Only once in its history has Essoyes experienced a division. In 1894, the town of Troyes took over the property of Servigny as it offered the town a much needed source of water. Servigny has an eleventh-century edifice that served as a chapel dedicated to Saint Bernard. Today the chapel is a historic monument. Saint Bernard, the founder of Clairvaux Abbey, liked to take time to rest in this area between Molesme and Clairvaux.

The French Revolution saw Essoyes classified within the district of Bar-sur-Seine. From the seventh century until 1926, the town was a part of the ancient arrondissement of Bar-sur-Seine. In 1926, Essoyes became a part of the arrondissement of Troyes.

The old château, bought and expanded by Olympe Heriot at the end of the nineteenth century, was bought back by the town in 1936. A school was set up in the left wing of the building, and the tax office in the right wing.

The Darras school, which came about as a private establishment at the beginning of the twentieth century, was later transformed into the rectory in the 1920s.

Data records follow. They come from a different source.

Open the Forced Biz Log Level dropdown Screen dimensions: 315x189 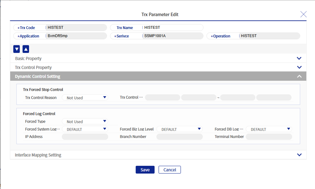[x=180, y=129]
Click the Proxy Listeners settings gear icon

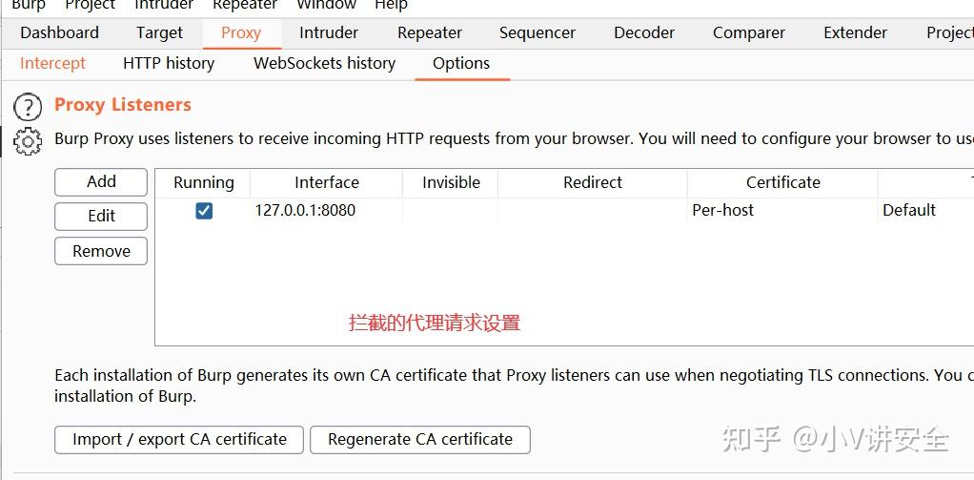[28, 142]
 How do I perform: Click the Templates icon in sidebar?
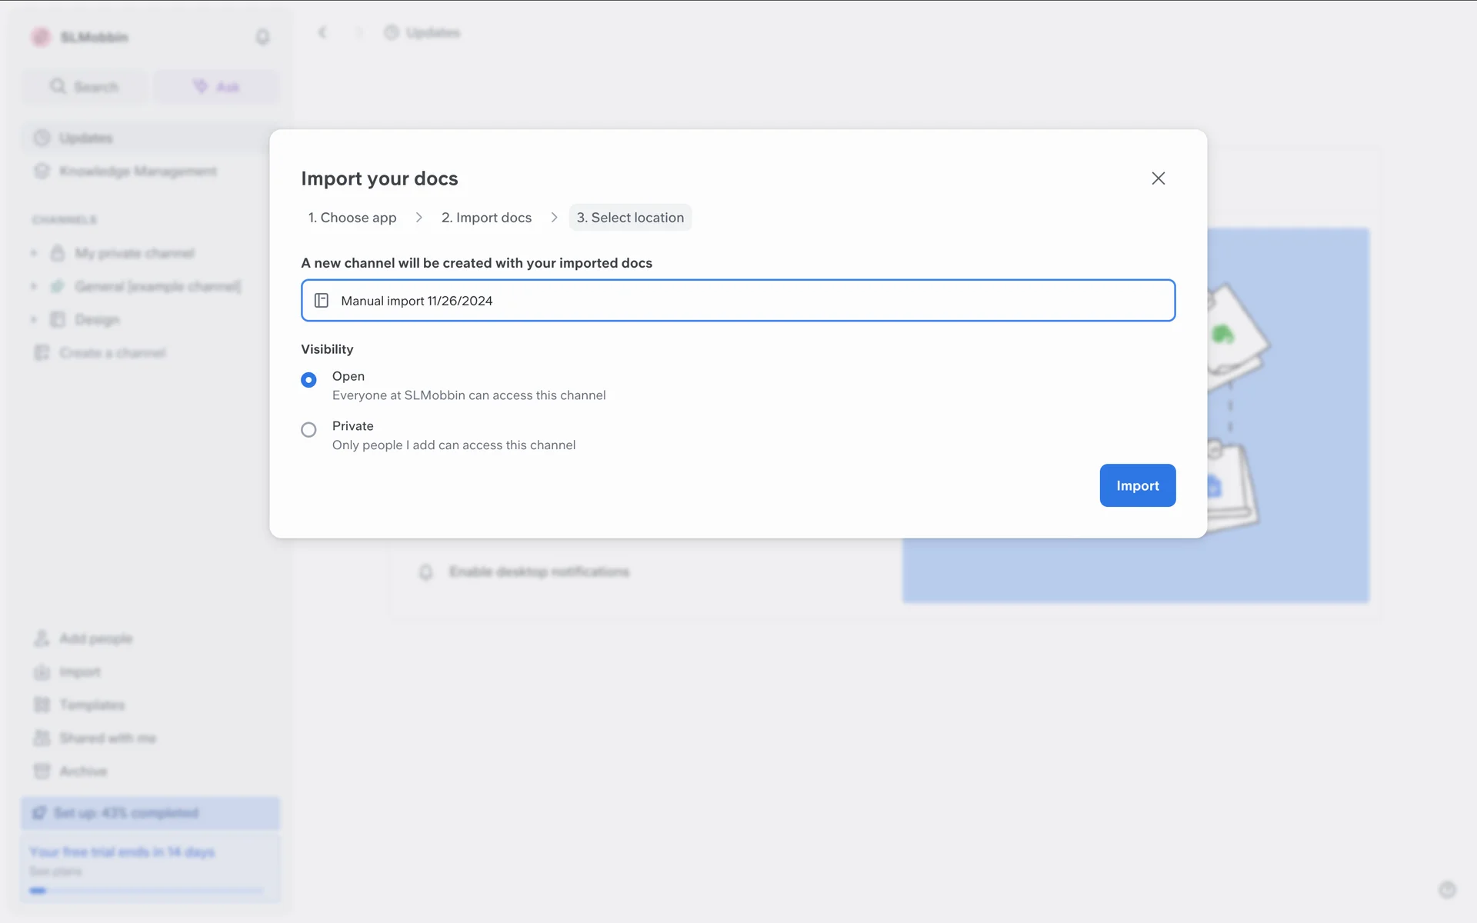(x=42, y=705)
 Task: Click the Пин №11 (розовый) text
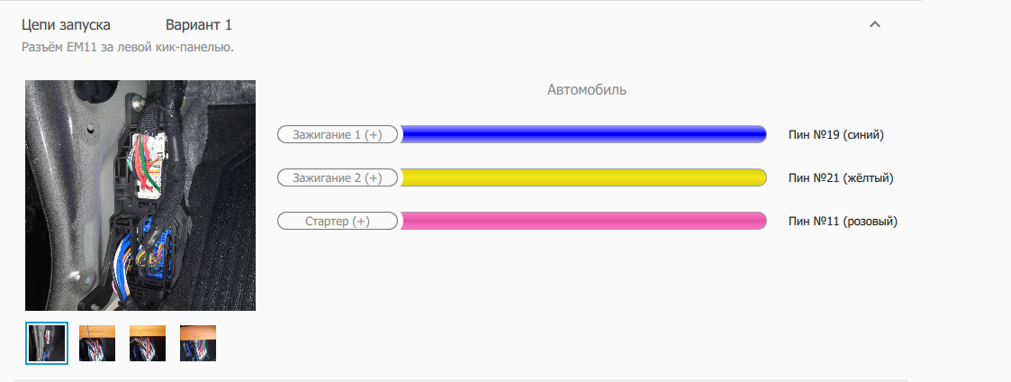click(x=843, y=222)
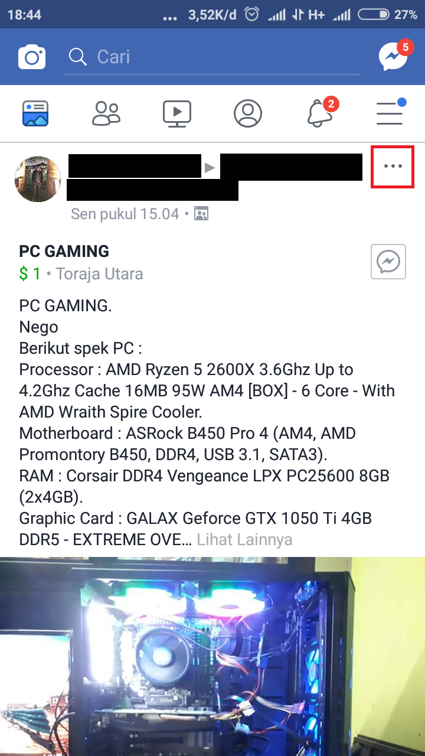Message seller via Messenger button
Screen dimensions: 425x756
point(388,261)
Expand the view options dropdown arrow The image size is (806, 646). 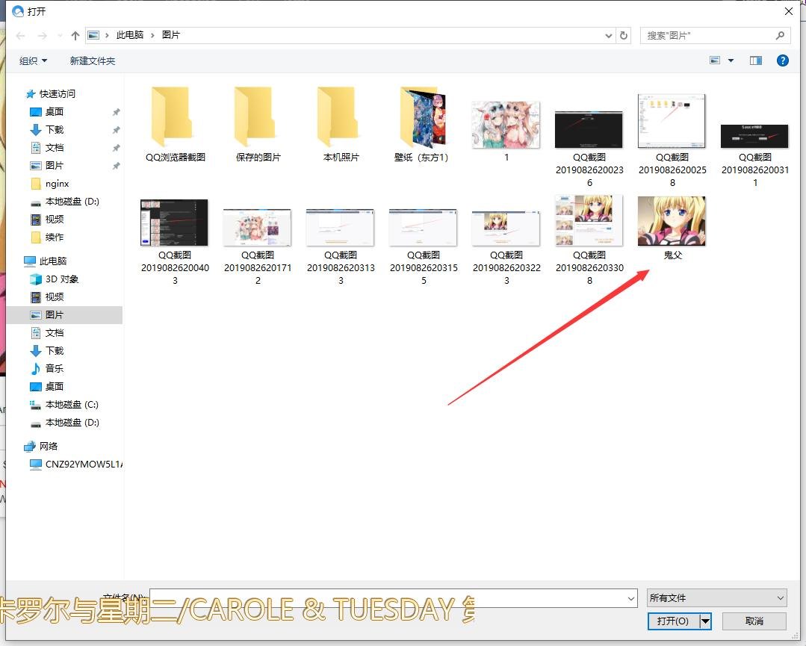[731, 60]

Since September 2001, the building has acted as the town's library and community center.

==Sights==
- The Maison de la Vigne, located in the château stables and constructed between 1890 and 1892 by Olympe Heriot
- The workshop of Pierre-Auguste Renoir, constructed in 1905 in the garden of his family home on rue de l'Extra
- The cemetery, where the tomb of Renoir, his son Jean Renoir, and Auguste Heriot can be found

==Personalities==
- Auguste Heriot (1826–1879), co-founder of the Grands Magasins du Louvre
- Olympe Heriot (1833–1899), brother of Auguste Heriot, director of the Grands Magasins du Louvre and founder of the Orphelinat-Ecole Heriot
- Pierre-Auguste Renoir (1841-1919), French artist who was a leading painter in the development of the Impressionist style.